Cabrini College


Cabrini University was founded by the Missionary Sisters of the Sacred Heart, an order established by Saint Francis Xavier Cabrini. The order had an orphanage at 65th and Callowhill Streets, but needed a new home due to overcrowding and the need for extensive renovations. Knowing the predicament, a close friend of the Order, Leo P. McManus, contacted the local Superior about an estate on the Main Line that was listed for sale. The estate in question belonged to Dr. John T. Dorrance, inventor of the process for condensed soup and president of the Campbell Soup Company. 

Mother Ursula Infante

The thought of having a college was not new to the Missionary Sisters of the Sacred Heart. The Order was already established in elementary and secondary schools, but Mother Superior Antonietta della Casa wanted to expand into the collegiate setting. The location of the old Dorrance estate was brought to her attention by Mother Ursula Infante, one of the last initiates welcomed personally into the Order by St. Cabrini. Mother Ursula had tried to establish a college in New York, but the location’s size made that impossible. Upon visiting the new orphanage in Radnor, she saw this as the location that Mother Antonietta desired. On November 17, 1953, the Missionary Sisters of the Sacred Heart purchased the property for $295,000. The mansion, Woodcrest, became home to seventy-two orphans.

Cabrini College, 1957

The work to establish a college began with a renovation of the former stables.
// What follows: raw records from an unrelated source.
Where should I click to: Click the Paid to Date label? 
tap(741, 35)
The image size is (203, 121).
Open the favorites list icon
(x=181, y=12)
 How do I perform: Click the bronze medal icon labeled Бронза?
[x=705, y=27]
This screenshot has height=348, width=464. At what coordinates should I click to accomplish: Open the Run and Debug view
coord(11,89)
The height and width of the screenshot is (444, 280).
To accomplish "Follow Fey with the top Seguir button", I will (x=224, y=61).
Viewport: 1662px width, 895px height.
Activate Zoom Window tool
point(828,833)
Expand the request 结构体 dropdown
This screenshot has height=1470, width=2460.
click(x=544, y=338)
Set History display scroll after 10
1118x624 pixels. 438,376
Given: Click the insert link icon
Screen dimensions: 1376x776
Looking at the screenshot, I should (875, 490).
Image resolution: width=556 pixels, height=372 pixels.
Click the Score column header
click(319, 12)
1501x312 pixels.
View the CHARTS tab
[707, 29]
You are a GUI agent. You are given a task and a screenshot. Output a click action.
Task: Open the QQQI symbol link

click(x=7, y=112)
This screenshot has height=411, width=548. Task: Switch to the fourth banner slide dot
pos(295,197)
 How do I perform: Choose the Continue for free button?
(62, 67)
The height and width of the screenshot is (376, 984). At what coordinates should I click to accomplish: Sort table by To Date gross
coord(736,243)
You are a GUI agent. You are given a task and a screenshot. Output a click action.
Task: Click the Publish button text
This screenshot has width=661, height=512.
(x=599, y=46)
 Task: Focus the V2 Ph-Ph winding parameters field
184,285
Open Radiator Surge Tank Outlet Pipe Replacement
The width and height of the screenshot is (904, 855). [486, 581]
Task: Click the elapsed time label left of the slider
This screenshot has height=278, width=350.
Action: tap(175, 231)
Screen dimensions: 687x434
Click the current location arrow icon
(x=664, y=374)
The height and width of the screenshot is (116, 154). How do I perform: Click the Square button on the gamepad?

These would serve as the new home of the orphanage as the mansion was being inspected and renovated. The orphanage would later move to a new building on 67th Street in Philadelphia. While the optimism of the Sisters was high, the same could not be said for the Archdiocese. His Excellency John Francis O’Hara, Archbishop of Philadelphia, objected to the creation of another Catholic women’s college, as there were several already established in the United States, eight of which were in the Archdiocese - among them Rosemont, Immaculata and Chestnut Hill. Ever persistent, Sister Ursula never gave up and Archbishop O’Hara gave her permission to pursue this venture. After meeting with the Pennsylvania Department of Public instruction and providing the necessary paperwork in 1956, there was…. silence. Frustrated and eager to open in the fall, Mother Ursula began to advertise for teaching positions at Cabrini College, an entity only in name. When told by a close friend that there was no Cabrini College, Mother Ursula replied “Don’t you worry. Mother Cabrini would know what to do.” This seemed to do the trick, as several meetings and hearings in the span of six months led to the approval of a charter from the Commonwealth of Pennsylvania on June 7, 1957. Classes would start later that year and Mother Ursula Infante, the driving force of the institution, became the first president of Cabrini College.